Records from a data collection
☆ ☆ ☆ ☆

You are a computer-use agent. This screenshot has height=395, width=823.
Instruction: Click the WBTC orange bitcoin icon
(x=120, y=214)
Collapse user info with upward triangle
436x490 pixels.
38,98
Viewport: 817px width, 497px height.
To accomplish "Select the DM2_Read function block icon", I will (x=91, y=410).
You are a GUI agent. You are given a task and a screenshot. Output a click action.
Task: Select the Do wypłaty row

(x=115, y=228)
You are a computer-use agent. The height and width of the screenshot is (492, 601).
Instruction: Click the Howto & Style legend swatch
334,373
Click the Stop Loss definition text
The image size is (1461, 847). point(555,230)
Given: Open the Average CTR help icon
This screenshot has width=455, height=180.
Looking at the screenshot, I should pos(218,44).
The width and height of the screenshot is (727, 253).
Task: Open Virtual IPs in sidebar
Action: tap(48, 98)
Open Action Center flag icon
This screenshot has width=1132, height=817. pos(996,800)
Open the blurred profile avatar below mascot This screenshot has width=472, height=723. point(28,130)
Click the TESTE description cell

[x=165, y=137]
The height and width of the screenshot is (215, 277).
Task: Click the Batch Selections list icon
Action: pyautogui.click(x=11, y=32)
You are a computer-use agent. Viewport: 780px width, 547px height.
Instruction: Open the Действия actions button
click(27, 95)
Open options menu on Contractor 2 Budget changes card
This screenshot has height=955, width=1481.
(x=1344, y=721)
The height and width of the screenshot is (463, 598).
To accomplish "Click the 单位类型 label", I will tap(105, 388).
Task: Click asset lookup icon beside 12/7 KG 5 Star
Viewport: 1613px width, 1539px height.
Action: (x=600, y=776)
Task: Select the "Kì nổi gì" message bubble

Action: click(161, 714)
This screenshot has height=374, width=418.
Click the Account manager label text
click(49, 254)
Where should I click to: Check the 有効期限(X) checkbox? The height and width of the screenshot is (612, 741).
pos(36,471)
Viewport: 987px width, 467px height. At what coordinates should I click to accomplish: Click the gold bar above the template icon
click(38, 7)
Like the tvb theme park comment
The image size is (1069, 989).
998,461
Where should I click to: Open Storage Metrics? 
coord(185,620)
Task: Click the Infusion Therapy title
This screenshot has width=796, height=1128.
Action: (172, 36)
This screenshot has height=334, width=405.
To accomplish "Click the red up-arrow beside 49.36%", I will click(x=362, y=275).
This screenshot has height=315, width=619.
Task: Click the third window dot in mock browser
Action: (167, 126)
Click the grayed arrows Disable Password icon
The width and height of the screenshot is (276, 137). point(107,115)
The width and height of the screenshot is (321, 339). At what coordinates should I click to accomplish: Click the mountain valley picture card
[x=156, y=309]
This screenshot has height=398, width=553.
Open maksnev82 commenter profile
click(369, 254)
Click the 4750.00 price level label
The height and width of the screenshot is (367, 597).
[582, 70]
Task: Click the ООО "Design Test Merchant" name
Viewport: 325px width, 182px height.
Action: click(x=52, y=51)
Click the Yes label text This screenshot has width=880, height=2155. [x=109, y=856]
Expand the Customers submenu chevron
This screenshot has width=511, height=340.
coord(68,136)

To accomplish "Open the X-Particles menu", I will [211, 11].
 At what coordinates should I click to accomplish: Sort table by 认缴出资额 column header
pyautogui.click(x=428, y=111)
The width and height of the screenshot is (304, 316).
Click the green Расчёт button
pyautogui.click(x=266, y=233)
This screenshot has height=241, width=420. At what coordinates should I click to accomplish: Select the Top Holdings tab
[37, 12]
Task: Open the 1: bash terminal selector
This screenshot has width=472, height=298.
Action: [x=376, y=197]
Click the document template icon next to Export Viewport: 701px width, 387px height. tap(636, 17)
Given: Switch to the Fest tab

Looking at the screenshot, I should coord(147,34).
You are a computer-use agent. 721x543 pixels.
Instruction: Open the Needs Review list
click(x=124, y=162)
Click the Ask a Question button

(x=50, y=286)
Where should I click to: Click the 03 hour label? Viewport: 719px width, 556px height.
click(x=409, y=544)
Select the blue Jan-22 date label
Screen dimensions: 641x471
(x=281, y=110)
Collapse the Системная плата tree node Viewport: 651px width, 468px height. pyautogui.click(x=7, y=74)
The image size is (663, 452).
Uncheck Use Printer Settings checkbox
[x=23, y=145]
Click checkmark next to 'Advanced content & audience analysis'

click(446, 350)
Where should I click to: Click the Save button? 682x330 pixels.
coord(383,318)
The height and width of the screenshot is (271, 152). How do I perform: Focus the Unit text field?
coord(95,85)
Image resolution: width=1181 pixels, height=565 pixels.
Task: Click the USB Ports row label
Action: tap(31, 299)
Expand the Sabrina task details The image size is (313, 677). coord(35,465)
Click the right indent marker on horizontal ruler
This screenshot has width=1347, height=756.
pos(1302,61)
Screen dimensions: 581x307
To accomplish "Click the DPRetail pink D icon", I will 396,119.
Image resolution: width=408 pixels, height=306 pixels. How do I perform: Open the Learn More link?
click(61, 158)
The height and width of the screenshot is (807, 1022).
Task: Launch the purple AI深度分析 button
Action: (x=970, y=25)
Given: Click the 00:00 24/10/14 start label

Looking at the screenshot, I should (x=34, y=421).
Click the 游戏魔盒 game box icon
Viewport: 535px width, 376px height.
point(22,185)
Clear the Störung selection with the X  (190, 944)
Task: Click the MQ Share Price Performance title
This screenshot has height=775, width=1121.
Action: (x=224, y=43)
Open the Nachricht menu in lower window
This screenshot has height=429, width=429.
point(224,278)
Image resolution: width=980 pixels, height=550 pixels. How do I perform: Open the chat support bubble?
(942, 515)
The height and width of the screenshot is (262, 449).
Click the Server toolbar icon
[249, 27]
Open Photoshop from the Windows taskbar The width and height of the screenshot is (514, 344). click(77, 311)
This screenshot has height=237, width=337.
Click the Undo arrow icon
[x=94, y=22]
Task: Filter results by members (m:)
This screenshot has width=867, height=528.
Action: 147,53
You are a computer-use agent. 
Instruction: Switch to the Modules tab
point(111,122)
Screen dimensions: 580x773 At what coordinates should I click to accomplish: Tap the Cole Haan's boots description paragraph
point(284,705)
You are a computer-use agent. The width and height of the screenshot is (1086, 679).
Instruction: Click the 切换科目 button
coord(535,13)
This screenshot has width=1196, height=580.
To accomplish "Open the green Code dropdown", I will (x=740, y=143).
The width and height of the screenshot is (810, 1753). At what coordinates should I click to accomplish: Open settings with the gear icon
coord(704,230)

☆ ☆ ☆ ☆

Take the records above and return, word for word, only the lines that fall from the line with "Screen dimensions: 580x773" to the line with "This screenshot has width=1196, height=580.", both of them included.

● Your response:
Screen dimensions: 580x773 At what coordinates should I click to accomplish: Tap the Cole Haan's boots description paragraph
point(284,705)
You are a computer-use agent. The width and height of the screenshot is (1086, 679).
Instruction: Click the 切换科目 button
coord(535,13)
This screenshot has width=1196, height=580.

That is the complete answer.